North Rhine-Westphalia’s Prime Minister Hendrik Wüst (CDU) expects a “strong solution” for the controversial financing issues worth billions from the federal-state talks with Chancellor Olaf Scholz (SPD) on Wednesday.
Get out of the blockade
“The goal now must be that we can get out of the blockade caused by the federal government at the federal-state meeting on November 2nd and finally be able to show results,” Wüst told the “Welt am Sonntag”. “We need a strong solution for the relief package, public transport, housing benefit, refugee costs and hospital financing.”
If the federal government does not meet its obligations, for example with the funds for local public transport, “there is inevitably a risk of bus and train lines being canceled, especially in the area,” said the CDU politician. “That would be another attack, especially on rural areas, and a step backwards in climate protection.”
The federal and state governments would have to send a joint signal of determination so that people would know “where they will be relieved and at which point it will be how much more expensive”. Companies should also be able to plan and the municipalities should be given financial security. “The time for the federal government to go it alone must be over,” said Wüst.
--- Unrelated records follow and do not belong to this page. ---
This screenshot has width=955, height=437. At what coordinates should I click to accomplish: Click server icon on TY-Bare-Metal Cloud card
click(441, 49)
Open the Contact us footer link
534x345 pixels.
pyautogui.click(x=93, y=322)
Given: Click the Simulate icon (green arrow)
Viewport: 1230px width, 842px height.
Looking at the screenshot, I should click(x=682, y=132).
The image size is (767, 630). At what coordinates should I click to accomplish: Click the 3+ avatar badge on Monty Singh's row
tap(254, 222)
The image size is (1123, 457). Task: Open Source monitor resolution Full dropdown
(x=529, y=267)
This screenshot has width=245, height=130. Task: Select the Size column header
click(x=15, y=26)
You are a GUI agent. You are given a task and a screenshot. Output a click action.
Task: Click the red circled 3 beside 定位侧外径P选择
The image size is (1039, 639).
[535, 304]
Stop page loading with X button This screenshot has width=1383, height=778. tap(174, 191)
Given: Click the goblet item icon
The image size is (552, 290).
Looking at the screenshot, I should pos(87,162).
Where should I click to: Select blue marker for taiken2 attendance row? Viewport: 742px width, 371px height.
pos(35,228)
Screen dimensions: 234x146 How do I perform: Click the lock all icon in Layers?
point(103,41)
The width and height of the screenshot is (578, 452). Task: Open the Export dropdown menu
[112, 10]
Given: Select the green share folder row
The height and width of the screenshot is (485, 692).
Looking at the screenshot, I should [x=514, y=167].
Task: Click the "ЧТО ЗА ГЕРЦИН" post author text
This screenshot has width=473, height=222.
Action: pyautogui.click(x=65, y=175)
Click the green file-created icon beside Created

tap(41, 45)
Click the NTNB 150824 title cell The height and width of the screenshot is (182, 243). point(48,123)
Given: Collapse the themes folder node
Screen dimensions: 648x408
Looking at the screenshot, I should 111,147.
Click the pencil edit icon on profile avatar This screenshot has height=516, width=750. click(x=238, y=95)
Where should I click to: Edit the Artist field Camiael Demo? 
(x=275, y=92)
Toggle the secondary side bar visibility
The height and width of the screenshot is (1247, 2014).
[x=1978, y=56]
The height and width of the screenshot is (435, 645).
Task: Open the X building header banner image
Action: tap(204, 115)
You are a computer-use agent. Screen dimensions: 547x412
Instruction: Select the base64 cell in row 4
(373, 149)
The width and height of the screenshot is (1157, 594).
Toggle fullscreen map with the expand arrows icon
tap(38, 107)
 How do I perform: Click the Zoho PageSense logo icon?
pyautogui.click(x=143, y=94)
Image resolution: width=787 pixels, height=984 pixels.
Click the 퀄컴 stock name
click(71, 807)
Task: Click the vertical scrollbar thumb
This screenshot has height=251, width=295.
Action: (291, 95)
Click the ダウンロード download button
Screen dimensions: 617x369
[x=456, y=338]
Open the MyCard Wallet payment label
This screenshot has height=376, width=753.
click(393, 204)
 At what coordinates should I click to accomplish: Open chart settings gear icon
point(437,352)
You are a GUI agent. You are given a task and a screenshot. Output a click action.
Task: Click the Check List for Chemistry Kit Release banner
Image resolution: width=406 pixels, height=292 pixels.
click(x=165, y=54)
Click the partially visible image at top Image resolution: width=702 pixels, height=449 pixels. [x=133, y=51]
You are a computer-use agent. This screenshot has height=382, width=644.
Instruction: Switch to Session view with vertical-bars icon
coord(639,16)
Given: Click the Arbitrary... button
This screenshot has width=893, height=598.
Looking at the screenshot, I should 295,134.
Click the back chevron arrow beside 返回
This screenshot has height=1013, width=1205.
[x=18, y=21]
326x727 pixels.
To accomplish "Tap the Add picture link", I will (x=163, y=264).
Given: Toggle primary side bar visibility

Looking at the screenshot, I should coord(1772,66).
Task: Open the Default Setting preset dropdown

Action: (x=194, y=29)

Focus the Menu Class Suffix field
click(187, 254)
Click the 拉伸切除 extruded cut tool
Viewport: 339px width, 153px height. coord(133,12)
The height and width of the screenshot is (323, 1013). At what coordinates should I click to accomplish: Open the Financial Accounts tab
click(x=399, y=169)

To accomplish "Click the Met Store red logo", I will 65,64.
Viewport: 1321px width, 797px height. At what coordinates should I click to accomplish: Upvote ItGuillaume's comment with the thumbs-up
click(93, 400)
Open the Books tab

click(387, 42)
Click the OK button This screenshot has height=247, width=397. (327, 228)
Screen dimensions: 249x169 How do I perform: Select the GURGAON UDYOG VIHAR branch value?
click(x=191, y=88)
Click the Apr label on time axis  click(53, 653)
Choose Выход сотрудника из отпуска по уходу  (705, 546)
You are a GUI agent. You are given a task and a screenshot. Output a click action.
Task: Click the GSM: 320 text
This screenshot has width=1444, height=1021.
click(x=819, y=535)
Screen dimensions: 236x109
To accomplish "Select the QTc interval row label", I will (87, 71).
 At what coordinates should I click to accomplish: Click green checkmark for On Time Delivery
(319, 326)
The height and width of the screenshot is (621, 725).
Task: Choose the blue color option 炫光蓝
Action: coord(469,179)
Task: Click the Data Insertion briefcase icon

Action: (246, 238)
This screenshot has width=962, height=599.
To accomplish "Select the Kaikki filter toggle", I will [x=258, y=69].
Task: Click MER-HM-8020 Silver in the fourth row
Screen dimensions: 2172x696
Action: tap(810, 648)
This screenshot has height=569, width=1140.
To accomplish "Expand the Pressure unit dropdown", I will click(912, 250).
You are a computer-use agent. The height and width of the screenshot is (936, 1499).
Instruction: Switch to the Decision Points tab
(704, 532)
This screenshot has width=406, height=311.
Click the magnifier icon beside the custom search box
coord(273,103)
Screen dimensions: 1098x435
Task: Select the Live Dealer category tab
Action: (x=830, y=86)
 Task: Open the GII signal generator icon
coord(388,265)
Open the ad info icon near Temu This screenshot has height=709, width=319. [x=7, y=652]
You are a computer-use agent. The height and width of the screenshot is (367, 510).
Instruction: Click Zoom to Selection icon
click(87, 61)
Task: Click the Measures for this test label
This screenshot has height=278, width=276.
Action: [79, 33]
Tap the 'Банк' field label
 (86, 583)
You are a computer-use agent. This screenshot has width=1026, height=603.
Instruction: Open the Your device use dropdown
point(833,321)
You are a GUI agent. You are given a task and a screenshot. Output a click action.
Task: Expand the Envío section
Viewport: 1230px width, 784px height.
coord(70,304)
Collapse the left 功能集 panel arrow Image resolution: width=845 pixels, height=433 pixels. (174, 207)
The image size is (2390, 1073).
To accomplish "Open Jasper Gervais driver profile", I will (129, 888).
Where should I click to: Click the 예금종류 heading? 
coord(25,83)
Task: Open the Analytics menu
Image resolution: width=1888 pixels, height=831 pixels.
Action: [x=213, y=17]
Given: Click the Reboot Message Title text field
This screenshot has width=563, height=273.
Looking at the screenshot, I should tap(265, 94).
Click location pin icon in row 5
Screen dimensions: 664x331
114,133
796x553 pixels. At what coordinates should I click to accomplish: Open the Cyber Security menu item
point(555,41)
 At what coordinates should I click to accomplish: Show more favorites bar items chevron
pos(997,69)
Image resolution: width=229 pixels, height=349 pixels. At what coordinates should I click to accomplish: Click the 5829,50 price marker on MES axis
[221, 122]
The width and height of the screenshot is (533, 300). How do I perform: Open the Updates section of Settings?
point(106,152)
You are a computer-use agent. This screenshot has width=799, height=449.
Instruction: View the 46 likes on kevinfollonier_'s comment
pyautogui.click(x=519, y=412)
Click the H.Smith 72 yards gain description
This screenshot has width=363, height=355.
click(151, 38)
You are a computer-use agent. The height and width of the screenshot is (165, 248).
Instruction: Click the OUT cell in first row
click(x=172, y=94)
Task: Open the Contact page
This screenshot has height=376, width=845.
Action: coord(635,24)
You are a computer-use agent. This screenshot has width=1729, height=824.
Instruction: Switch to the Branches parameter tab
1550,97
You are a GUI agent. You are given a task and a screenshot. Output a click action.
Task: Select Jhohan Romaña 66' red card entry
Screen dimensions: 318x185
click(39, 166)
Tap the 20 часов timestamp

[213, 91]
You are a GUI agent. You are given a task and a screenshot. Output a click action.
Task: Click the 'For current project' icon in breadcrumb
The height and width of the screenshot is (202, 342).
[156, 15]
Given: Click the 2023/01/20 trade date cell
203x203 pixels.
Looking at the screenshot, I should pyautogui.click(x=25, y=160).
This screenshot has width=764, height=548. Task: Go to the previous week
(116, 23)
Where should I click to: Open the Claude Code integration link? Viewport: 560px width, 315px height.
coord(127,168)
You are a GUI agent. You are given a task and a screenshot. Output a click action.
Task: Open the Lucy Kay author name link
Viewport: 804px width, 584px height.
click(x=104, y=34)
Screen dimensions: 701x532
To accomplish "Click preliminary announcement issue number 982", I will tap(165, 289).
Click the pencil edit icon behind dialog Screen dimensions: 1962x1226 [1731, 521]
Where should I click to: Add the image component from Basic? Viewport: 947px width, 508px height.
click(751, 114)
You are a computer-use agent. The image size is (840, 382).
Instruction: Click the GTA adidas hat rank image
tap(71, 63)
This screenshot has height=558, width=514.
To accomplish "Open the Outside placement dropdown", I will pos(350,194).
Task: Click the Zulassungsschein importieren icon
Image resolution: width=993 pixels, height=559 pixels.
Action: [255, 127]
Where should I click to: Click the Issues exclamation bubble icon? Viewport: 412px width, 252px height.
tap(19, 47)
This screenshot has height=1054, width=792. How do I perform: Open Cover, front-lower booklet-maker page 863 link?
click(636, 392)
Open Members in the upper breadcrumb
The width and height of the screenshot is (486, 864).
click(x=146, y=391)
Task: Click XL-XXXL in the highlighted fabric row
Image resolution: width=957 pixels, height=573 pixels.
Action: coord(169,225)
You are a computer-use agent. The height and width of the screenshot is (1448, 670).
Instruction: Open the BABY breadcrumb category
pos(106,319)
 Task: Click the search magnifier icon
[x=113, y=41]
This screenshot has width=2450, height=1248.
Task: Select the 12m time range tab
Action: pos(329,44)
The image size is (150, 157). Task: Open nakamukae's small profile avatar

Federal-state meeting on Wednesday
The heads of government of the federal states will meet with Chancellor Scholz in Berlin on Wednesday. In the view of the NRW state government, an agreement between the federal and state governments was still a long way off, especially with regard to the financing of the expanded housing benefit and the successor to the 9-euro ticket and the refugee costs.
North Rhine-Westphalia is against splitting the costs of the third relief package in half between the federal and state governments, amounting to around 65 billion euros. The state government sees the main burden on the federal government and calls for a split of 75 to 25.
At the beginning of October, the federal and state governments had failed to reach an agreement in the dispute over the financing of the billion-euro relief measures in the energy crisis. “The meeting with the federal government at the beginning of October was a disaster,” said Wüst. “The federal government did not approach the states one millimeter.”